EXERCISE PROMPT:
Extract only the lines from the start of the entries below to the line with "This screenshot has width=601, height=728.", inclusive; omit every picture.

(Saved entries)
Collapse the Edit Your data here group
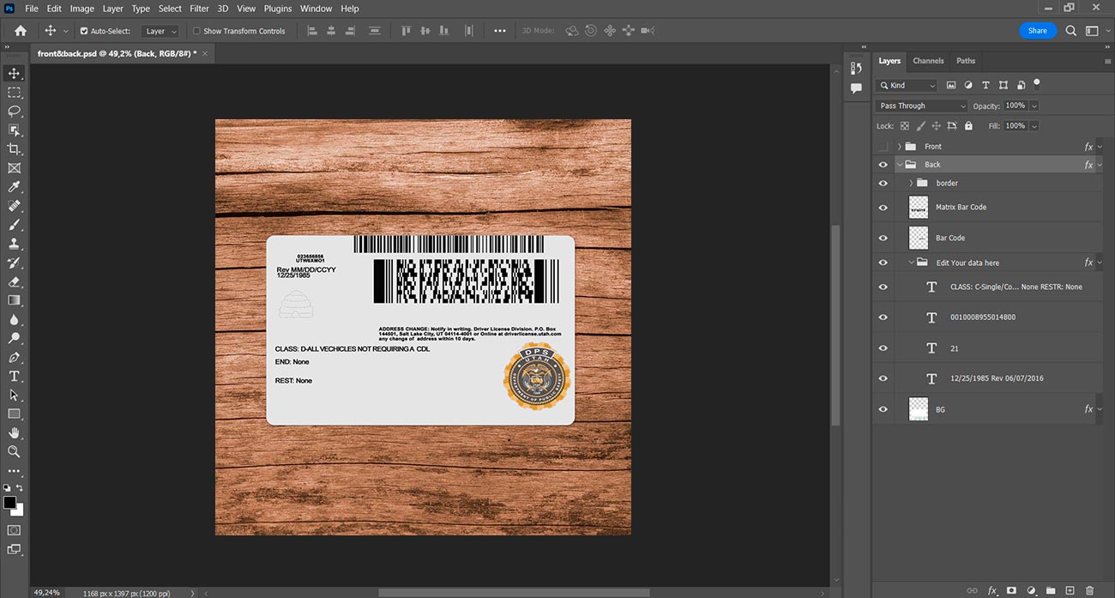Image resolution: width=1115 pixels, height=598 pixels. coord(911,263)
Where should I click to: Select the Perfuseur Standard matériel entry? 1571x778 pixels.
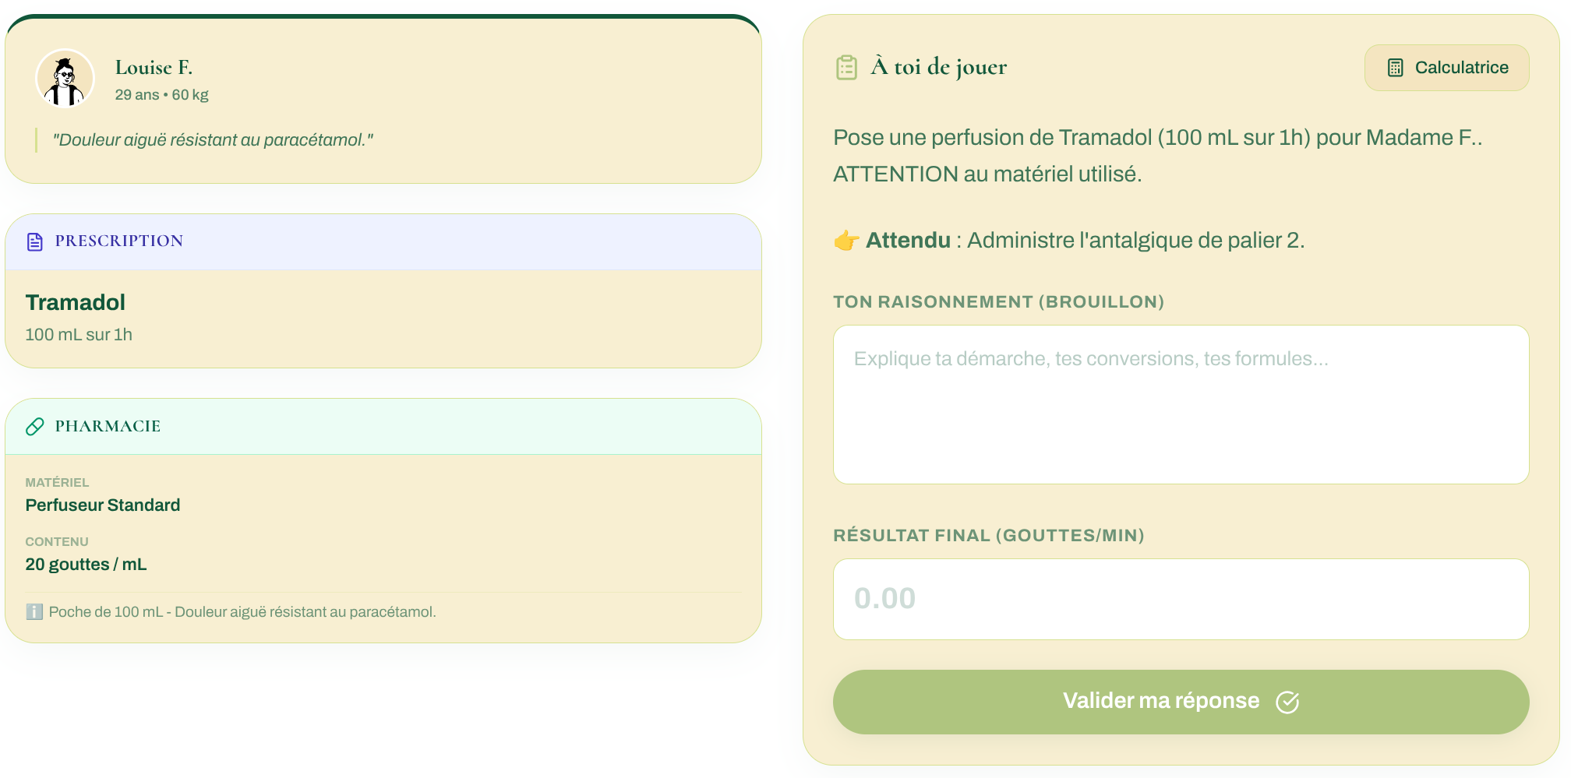pos(102,505)
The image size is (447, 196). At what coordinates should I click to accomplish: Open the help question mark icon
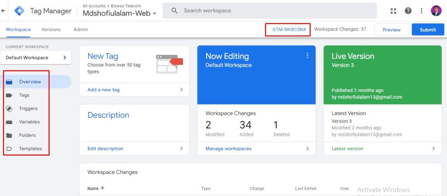pyautogui.click(x=408, y=11)
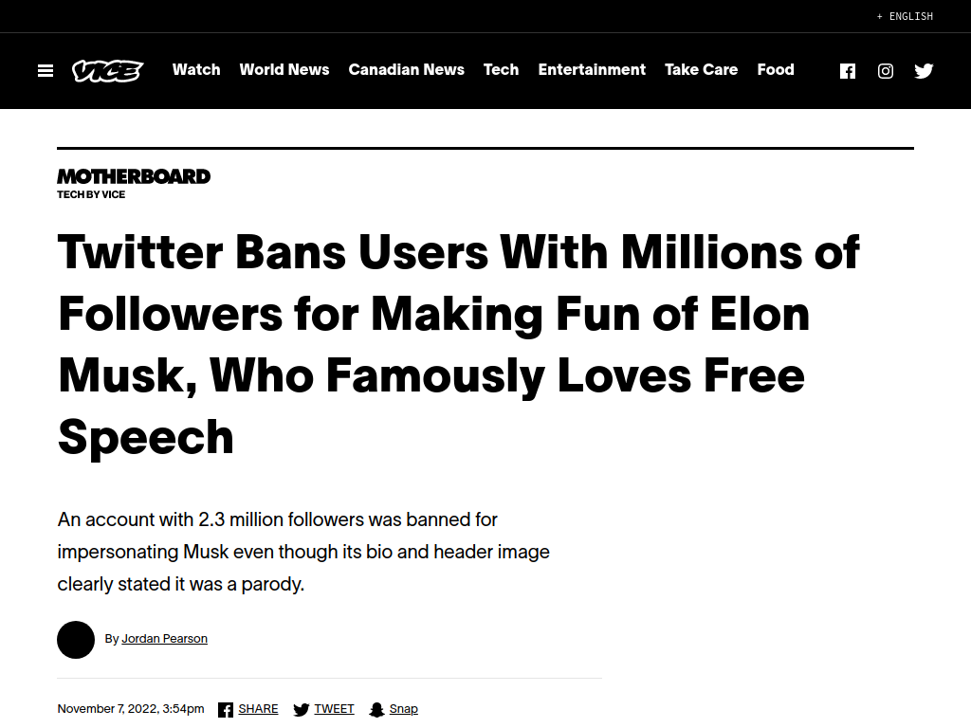
Task: Click the Motherboard Tech by VICE logo
Action: 134,184
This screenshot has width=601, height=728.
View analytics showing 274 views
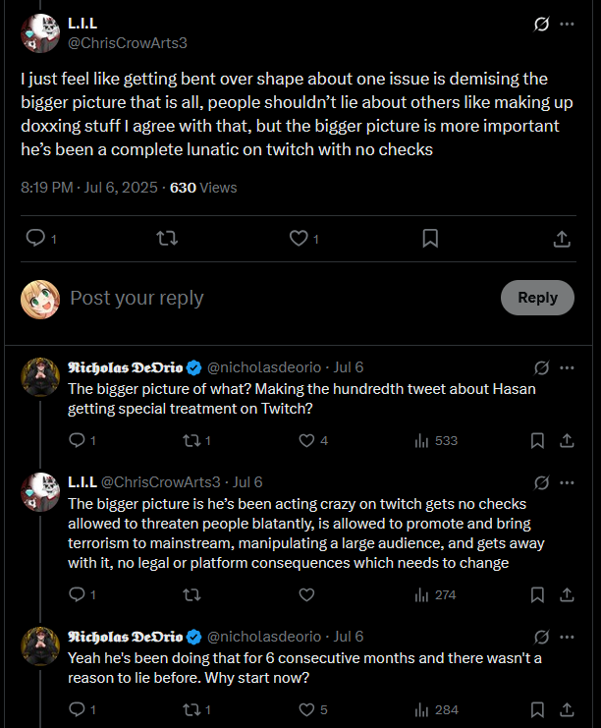[435, 594]
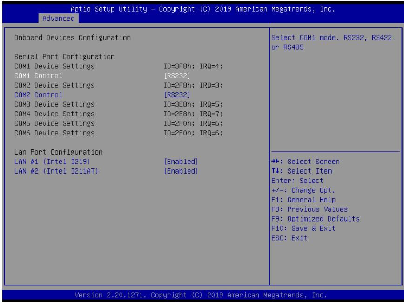404x303 pixels.
Task: Click up-down arrows Select Item icon
Action: pyautogui.click(x=275, y=171)
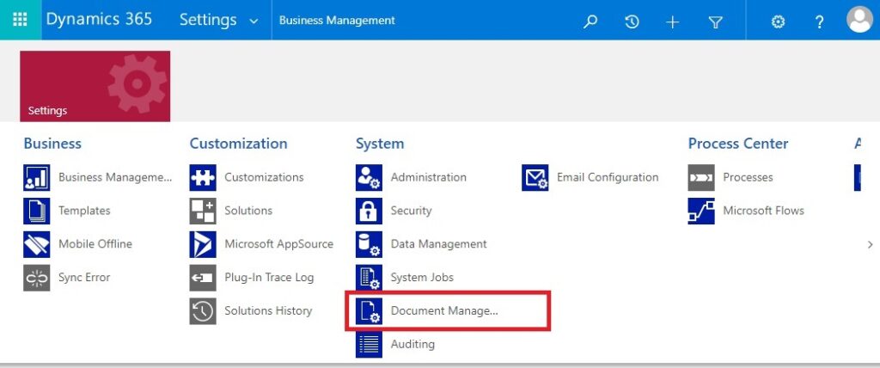This screenshot has width=880, height=368.
Task: Click the help question mark icon
Action: [x=819, y=21]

TASK RESULT:
Collapse the Edit Your data here group
Image resolution: width=1115 pixels, height=598 pixels. coord(911,263)
Where should I click to: Select the Perfuseur Standard matériel entry? 1571x778 pixels.
pos(102,505)
The image size is (447, 196). At what coordinates should I click to accomplish: Open the help question mark icon
pyautogui.click(x=408, y=11)
Task: Click the Motherboard Tech by VICE logo
Action: 134,184
This screenshot has width=601, height=728.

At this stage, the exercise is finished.